About two years later, the tables turned. Out of the blue, and for the first time ever, U.S. News & World Report ranked UN above UC. And it wasn't ranked higher on scales like "amount of beer consumed per undergraduate" or "number of Camaros in student parking lots." It was higher in the final ranking of overall quality and reputation. Campus papers and the local media buzzed with headlines like "UN finally steals the show" and "Is UC slipping?" For the tweed-jacket academic set, this was almost scandalous. You would have thought Adcom had trounced Goldmund. It's hard to say who gets more worked up about their rankings, audiophiles or academics. One thing is for sure: when the rankings are published, too many people come down with St. Hubbins' Syndrome—named after the leader of Spinal Tap who boasted, "I believe virtually everything I read, and I think that is what makes me a more selective human than someone who doesn't believe anything." Academics know better. They know that the best biology department, for example, could be at a college with a miserable chemistry department. Yet differences like this are lost when whole institutions are ranked. Other scales are just plain ambiguous. How can you measure the quality of life in a large city (UC) against the quality of life in a suburb (UN)? Is breathing cleaner air more or less desirable than being next door to some great bookstores? Any individual will have their preference, but rankings are supposed to offer some objective, true-for-me-and-true-for-you measurements. But they don't, and most academics know it. They'll insist that the questionnaires, telephone polls, and interviews that go into these rankings don't say much about what people believe or what's really true. When the news broke that UN's star had risen, the university President even announced publicly that he was "not all that fond of the whole ratings game in higher education." (But I'm sure he was grinning from ear to ear.)
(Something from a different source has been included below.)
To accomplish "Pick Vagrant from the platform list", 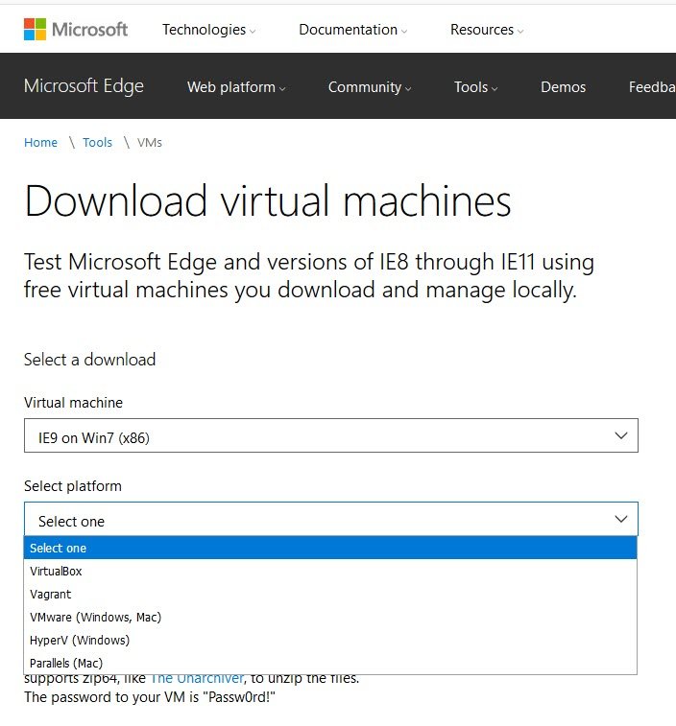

Musical Ecstasy 1000: The preamp to beat. Sets new standards of transparency, said WP. (MC demurs.) The quietest preamp we've ever not heard. Trounces the Sonic Nirvana Special, no longer recommended because it sounds like [beep beep beep beep... ...beep beep beep—] What a relief! The alarm is going off. It was all just a bad dream. Why do we care so much about Stereophile's "Recommended Components"? It's meant to be only a guide, a selective snapshot of the hardware industry's better efforts. Everyone knows that. Still, we take it to be much more. That's why John Atkinson routinely fends off angry readers with this emphatic disclaimer: "Deletion of a component from this list does not invalidate a buying decision you have made."